Being someone who prizes sleep more than money, I thought that this was a horrific idea, and I would think many others would too. But if you want to be part of society and enjoy the comforts of civilization, you have to get one. I would be one of the "unLooped", the people who live on the margins of society. They can sleep all they want, but don't have jobs, homes, food, or anything else. Nix gets caught up in the rat race. He's burned out trying to earn enough Zs so he can sleep, but paying for rent, utilities, and other bills comes first. He can never seem to get ahead. He's trapped, working for the very company that makes the Loop. He literally becomes an indentured servant.

When people do get to sleep, they can buy dreams that they run on their sleep app. But just as people buy apps that their phone makers don't want them to today, people in this future L.A. buy unsanctioned dreams. Unsanctioned dreams can have malware hidden in them that can screw up one's Loop or steal their Zs.

Most of this is explained in the backstory that Levesque pours on the reader at the beginning of the book. It takes a while for the story get moving as we're introduced to Nix and the world he lives in. While it's a fascinating concept to have sleep as currency, I couldn't help but think that these people were idiots for agreeing to this system, so it took me a while to become sympathetic to their plight. But it isn't Nix's fault; he was born into this world. As we come to feel sorry for his lot in life, something happens to him, and the story's pace picks up. Nix is now on the run, and we're rooting for him to succeed.

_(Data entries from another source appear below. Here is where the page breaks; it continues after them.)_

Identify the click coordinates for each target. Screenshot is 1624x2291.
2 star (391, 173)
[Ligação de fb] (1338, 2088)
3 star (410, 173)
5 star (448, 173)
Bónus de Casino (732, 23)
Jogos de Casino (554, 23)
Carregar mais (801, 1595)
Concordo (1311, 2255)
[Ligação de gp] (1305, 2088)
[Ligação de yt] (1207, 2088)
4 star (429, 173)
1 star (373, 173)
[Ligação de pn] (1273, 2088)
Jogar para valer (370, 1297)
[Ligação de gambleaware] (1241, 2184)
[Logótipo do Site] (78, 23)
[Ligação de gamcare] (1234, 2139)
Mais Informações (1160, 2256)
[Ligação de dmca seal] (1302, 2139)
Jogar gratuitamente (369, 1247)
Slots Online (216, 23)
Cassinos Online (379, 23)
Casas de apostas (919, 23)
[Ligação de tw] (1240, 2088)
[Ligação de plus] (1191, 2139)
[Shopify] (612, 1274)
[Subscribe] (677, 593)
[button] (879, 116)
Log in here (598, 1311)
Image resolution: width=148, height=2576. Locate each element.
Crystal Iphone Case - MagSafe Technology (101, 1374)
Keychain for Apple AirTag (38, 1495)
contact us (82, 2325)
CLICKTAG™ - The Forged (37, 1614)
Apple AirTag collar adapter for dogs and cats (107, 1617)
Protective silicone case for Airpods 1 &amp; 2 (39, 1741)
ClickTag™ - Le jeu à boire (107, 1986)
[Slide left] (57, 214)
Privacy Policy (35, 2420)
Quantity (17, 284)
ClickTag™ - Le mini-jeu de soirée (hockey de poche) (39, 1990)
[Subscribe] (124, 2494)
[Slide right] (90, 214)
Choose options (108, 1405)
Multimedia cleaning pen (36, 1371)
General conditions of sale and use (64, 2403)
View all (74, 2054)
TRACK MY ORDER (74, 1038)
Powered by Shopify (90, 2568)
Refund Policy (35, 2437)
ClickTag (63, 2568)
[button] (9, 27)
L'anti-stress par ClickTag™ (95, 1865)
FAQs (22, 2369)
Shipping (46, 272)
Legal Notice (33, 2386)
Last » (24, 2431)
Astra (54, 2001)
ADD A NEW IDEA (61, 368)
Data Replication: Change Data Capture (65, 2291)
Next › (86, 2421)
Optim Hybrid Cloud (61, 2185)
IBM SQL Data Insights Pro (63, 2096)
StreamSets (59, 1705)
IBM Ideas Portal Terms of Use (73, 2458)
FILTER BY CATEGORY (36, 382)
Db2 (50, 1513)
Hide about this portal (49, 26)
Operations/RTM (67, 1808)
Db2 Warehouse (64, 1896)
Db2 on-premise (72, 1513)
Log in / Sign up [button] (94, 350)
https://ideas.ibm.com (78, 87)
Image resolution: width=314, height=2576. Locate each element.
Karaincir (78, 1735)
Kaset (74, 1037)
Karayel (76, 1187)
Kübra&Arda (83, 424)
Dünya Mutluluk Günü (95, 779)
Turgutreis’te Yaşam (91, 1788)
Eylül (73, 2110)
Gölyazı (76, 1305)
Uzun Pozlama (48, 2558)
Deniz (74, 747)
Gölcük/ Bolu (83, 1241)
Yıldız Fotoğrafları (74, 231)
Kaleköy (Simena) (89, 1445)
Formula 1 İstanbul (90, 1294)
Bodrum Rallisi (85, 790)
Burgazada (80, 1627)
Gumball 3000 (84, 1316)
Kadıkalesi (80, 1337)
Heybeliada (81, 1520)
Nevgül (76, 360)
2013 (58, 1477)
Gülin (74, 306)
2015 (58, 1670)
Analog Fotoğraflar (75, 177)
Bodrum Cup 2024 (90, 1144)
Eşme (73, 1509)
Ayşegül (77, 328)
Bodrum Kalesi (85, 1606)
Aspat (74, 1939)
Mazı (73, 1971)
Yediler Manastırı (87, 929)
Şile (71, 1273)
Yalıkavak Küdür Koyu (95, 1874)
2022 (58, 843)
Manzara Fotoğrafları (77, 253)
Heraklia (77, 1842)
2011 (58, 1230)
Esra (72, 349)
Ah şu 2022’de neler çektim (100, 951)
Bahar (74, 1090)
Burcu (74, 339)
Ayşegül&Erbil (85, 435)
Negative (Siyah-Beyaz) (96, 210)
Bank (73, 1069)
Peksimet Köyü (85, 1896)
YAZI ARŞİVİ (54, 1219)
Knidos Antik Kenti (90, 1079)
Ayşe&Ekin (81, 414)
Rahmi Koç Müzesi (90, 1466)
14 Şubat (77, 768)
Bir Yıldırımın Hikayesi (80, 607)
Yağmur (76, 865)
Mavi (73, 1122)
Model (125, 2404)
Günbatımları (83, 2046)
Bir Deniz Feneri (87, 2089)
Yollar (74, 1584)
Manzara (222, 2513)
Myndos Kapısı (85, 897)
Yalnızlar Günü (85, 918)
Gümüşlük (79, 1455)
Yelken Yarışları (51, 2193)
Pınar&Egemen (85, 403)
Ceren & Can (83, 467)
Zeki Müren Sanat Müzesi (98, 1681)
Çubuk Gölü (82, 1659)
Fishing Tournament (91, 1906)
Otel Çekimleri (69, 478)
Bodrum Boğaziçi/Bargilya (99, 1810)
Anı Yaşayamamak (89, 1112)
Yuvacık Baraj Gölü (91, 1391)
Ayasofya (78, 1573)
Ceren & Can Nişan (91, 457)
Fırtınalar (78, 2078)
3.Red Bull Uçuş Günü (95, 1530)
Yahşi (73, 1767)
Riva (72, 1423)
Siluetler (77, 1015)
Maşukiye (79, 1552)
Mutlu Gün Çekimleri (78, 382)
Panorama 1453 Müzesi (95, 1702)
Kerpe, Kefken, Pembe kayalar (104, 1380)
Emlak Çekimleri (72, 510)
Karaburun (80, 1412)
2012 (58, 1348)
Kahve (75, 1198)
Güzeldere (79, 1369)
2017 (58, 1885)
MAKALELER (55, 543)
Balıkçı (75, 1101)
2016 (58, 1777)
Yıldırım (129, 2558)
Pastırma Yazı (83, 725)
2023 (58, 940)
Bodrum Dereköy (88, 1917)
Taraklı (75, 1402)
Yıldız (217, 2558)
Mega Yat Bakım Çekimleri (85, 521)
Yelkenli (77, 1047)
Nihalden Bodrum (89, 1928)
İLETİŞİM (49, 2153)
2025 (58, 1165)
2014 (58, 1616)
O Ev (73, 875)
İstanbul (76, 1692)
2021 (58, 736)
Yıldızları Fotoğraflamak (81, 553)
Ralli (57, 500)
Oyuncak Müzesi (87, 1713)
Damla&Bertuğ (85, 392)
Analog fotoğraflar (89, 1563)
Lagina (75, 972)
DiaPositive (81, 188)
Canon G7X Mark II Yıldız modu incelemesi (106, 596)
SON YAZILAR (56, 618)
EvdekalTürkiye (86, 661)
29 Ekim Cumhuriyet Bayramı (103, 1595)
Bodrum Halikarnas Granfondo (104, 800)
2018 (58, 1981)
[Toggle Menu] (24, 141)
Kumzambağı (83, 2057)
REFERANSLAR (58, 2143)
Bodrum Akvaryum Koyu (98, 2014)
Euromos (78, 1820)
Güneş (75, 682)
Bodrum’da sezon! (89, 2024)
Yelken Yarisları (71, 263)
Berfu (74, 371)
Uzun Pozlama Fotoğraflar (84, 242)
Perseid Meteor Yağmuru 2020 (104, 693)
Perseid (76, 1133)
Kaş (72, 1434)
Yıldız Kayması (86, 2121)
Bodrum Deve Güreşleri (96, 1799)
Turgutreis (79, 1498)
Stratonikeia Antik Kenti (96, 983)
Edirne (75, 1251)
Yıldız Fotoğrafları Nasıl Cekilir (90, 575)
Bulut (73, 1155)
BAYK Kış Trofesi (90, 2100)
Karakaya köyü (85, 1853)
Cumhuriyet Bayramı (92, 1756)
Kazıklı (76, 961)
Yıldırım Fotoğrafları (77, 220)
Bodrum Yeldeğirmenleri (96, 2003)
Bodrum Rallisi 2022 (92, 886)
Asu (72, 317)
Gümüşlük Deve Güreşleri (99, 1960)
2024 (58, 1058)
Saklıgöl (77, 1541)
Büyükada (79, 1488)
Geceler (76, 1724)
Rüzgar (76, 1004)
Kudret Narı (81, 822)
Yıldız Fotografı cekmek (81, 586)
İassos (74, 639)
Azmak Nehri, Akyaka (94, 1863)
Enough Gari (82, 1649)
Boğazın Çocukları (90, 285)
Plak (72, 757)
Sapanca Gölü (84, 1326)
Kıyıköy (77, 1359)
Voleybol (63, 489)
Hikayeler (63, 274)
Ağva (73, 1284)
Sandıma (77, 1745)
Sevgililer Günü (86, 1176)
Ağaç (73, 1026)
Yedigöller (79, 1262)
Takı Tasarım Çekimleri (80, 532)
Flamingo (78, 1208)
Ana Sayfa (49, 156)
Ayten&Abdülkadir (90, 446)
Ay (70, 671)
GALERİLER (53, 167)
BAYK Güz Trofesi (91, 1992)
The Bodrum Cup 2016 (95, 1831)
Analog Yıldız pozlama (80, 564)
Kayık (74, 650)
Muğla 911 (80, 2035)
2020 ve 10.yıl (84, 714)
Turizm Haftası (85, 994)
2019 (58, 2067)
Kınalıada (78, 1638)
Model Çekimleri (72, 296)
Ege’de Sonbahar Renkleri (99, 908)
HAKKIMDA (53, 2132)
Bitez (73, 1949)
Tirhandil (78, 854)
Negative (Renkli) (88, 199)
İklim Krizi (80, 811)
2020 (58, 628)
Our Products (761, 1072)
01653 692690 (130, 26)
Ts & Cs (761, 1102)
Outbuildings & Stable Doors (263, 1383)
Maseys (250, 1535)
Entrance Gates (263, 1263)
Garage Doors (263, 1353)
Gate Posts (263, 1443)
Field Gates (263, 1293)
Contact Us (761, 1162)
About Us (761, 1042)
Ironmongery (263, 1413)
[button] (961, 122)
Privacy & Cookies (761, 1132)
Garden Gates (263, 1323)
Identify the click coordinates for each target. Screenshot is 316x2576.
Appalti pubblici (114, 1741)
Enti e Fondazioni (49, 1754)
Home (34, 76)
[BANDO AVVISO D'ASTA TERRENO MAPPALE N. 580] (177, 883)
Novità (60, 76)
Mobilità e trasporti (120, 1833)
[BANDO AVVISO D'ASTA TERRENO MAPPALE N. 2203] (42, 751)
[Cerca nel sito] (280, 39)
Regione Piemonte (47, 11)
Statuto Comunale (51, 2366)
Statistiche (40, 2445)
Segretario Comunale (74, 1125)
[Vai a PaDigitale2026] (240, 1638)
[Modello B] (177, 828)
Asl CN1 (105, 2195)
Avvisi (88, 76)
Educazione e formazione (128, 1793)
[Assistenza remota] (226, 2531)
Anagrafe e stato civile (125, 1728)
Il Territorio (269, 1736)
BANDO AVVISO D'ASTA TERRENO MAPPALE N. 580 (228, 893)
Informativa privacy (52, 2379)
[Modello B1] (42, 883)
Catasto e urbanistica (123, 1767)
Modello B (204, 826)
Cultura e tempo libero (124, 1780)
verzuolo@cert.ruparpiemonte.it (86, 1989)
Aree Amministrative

But one-third of the way into the book, just when we get hooked, Nix disappears from the narrative. The story resumes several years later with another character in charge of the narrative. I was completely thrown by this abrupt change. I felt as if I was starting over. It took me quite a while to start feeling sympathetic for this new character—she's a trophy wife—after getting invested in Nix, and the pace of the story slowed to a crawl while she reflected on her predicament in life. The story eventually returns to Nix—and the pace picks back up—but it isn't until the second half of the book.

Another interesting avenue Levesque explores is gender identity. Because the Loop digitizes thought, one can, in essence, upload one's personality to a host computer and then implant it into another Loop. Through this process, a man and a woman are forced to share a body. Each takes turns controlling the body. The visiting personality gets to experience life as a different gender, complete with different sensations that they're not used to. The host personality gets to experience the visiting person's feelings and actions after ceding control of their body, even when they run counter to their own.

As for the technicals, I only found a few typos. As far as I'm concerned, that's professional quality editing.

In The Somniscient, Richard Levesque has created a unique world where sleep is currency and certainly not free. While it is an intriguing concept and Levesque provides the framework and world building for such a society to exist, the introductory backstory weighs the story down. The characters that provide the narrative are so self-absorbed with their respective plights that they slow down the story, and the sudden switch from one to the other nearly derails it. Still, The Somniscient makes for an entertaining read as Levesque uniquely explores gender identity, the "have versus have not" divide, and the extent our digitally obsessed culture will go to get its internet fix.